Induction of cytoskeletal vimentin and actin gene expression by a tumor-promoting phorbol ester in the human leukemic cell line K562.

Abstract The tumor-promoting phorbol ester 12-O-tetradecanoyl phorbol 13-acetate (TPA) was found to induce the biosynthesis and deposition of two cytoskeletal components in the human erythroleukemic cell line K562 with apparent Mr = 55,000 and 46,000. A time course showed that maximal changes in these cytoskeletal components occurred as early as 24 h after treatment and were maintained at least as long as 72 h. By immunoprecipitation, one of the induced cytoskeletal components was identified as vimentin. There was approximately a 10-fold induction of vimentin biosynthesis following TPA treatment. The other TPA-induced protein was found to co-migrate with purified actin in sodium dodecyl sulfate-polyacrylamide gels.
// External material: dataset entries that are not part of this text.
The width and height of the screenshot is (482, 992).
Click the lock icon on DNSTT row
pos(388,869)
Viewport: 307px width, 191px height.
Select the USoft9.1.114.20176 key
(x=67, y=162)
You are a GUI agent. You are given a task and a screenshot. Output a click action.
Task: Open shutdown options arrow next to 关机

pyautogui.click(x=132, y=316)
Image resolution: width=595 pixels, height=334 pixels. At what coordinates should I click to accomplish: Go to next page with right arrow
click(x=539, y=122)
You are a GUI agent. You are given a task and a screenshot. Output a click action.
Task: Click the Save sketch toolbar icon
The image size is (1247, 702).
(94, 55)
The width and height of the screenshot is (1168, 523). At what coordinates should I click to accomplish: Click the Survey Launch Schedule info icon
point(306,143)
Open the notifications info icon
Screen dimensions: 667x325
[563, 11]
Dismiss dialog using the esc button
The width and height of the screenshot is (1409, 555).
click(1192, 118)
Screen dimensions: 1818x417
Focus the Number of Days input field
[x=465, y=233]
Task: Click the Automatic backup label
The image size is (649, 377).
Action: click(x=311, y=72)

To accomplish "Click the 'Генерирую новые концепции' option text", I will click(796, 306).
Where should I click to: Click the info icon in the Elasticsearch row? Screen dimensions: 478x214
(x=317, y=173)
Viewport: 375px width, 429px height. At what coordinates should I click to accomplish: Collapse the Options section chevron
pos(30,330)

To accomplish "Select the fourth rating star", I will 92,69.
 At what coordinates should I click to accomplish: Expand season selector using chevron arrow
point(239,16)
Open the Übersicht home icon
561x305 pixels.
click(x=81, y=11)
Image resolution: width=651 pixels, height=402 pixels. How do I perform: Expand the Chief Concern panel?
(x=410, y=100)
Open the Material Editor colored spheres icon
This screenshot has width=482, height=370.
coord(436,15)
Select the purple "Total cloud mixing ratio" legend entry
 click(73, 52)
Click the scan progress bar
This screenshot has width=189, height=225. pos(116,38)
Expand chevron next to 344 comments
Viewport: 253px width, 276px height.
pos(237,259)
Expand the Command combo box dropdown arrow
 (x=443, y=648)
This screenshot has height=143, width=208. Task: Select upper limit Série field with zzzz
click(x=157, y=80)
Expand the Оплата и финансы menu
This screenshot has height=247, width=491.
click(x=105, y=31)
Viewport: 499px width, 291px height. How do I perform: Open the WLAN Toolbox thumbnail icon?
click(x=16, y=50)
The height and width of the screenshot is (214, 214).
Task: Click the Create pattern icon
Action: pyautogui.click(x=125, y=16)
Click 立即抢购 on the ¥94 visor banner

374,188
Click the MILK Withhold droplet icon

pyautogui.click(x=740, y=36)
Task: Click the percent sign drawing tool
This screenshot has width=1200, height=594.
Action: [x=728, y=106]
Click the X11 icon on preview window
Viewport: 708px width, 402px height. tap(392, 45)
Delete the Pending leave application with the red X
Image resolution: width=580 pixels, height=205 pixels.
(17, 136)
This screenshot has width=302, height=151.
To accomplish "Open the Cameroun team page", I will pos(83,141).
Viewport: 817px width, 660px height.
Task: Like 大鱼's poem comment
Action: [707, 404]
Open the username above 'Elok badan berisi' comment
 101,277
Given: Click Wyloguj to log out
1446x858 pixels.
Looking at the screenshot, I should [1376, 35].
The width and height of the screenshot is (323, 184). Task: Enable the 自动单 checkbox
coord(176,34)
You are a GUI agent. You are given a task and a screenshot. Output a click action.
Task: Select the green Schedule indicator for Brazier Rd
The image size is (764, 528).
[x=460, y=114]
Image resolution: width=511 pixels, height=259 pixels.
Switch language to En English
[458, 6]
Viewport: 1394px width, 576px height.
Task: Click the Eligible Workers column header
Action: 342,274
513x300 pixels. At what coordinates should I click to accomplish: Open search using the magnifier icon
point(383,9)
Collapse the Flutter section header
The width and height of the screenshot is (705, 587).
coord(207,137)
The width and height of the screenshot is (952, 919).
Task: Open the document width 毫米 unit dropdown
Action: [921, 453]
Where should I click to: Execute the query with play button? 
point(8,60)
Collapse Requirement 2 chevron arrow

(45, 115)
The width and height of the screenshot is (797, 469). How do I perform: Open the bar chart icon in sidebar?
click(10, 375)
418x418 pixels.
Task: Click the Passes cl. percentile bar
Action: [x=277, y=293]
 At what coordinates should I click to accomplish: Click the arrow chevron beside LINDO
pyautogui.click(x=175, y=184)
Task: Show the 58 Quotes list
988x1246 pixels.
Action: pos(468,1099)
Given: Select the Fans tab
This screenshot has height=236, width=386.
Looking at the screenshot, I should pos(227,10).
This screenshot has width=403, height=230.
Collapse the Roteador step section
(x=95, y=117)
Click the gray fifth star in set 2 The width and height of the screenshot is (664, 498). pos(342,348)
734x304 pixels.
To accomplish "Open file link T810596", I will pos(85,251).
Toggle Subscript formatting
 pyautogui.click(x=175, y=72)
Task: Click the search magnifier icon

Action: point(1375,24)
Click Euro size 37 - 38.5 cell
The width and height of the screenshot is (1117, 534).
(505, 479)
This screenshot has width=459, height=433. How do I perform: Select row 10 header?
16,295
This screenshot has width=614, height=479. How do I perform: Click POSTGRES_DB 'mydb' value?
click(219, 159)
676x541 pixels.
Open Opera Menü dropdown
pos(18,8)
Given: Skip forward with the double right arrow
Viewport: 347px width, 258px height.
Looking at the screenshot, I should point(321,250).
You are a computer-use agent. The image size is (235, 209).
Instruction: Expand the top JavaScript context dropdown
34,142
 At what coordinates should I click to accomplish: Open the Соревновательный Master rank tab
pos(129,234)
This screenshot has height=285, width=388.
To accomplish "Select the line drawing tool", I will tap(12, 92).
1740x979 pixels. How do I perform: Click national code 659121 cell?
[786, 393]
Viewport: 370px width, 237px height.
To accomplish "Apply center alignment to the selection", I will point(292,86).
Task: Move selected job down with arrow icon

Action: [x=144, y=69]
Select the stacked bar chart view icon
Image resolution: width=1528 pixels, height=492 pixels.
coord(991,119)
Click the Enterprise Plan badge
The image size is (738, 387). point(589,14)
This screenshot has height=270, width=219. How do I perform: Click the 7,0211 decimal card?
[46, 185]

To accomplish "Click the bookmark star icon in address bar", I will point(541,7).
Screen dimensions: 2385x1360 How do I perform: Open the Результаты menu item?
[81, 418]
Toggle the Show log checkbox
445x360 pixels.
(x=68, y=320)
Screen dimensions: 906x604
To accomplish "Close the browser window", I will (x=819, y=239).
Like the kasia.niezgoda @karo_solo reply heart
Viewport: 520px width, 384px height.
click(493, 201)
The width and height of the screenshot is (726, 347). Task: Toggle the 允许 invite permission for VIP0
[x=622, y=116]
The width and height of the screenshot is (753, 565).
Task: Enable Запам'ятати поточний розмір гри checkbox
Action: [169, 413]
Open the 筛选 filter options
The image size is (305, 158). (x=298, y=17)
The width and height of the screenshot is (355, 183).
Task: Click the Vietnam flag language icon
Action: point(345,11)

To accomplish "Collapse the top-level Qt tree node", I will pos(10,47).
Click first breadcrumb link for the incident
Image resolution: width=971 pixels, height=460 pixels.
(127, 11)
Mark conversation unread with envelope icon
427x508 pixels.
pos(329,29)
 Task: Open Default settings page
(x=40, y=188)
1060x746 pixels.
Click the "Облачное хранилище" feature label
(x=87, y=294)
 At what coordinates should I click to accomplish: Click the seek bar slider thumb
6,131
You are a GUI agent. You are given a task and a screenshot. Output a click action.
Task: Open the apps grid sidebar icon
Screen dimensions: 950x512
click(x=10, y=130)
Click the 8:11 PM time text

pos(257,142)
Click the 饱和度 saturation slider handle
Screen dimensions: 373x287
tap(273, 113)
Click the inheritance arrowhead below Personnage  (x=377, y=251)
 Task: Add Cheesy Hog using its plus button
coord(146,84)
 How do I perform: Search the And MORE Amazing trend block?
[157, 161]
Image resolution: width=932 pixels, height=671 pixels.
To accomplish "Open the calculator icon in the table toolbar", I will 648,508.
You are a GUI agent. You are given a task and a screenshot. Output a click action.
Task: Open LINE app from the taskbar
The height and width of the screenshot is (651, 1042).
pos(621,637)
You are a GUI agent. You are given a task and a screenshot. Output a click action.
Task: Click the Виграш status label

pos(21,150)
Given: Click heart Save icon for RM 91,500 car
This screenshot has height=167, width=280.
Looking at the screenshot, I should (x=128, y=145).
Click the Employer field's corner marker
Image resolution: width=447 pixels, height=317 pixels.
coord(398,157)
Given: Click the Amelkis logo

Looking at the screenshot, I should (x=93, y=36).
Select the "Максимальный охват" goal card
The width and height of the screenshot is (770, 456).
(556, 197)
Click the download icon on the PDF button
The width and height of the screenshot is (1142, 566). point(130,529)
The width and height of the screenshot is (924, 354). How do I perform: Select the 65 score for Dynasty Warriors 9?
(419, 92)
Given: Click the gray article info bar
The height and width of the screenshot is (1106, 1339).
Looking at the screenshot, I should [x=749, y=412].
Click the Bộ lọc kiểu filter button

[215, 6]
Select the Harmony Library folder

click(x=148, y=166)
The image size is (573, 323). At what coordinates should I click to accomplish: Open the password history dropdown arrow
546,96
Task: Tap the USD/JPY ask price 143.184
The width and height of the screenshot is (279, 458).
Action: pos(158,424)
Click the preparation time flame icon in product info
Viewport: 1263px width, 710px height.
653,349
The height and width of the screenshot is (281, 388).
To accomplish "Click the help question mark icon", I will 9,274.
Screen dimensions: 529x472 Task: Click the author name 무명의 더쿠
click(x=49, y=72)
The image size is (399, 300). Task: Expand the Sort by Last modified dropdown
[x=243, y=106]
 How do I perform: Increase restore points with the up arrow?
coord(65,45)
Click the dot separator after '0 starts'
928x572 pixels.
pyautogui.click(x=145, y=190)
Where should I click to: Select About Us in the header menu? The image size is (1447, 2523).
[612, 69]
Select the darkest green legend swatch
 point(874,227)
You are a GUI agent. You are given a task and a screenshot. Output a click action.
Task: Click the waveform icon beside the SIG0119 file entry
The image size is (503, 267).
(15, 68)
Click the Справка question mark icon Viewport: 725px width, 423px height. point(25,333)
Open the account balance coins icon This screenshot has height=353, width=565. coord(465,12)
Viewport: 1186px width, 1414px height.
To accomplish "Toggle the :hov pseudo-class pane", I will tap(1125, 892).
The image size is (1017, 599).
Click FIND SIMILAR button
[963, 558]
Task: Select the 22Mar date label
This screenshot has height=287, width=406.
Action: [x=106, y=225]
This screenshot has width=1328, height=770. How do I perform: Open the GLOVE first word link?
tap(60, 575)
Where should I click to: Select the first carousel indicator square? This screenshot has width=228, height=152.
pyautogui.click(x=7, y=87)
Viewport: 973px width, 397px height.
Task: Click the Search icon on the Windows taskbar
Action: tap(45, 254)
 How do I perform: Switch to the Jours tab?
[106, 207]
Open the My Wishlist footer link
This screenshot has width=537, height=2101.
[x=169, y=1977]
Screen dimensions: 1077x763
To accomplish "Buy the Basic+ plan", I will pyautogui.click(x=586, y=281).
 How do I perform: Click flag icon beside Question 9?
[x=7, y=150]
Neither of these proteins was induced in the closely related human erythroleukemic cell line, HEL. By in vitro protein synthesis directed by total cellular RNA isolated from K562 cells, induction of vimentin biosynthesis was found to correlate with increases in the level of vimentin mRNA activity. A time course showed that vimentin mRNA activity was detectably elevated as early as 3 h after TPA treatment and reached a maximum by 12 h then the level decreased. By RNA dot blot and Northern gel hybridization using a cloned human actin cDNA, we found that there was also an induction of actin mRNA. A time course showed that there was an elevation of actin mRNA as early as 1 h after TPA treatment. The level then increased to a maximum at 6 h, after which the level decreased. These results are consistent with the induction of vimentin and actin gene transcription by TPA in K562 cells.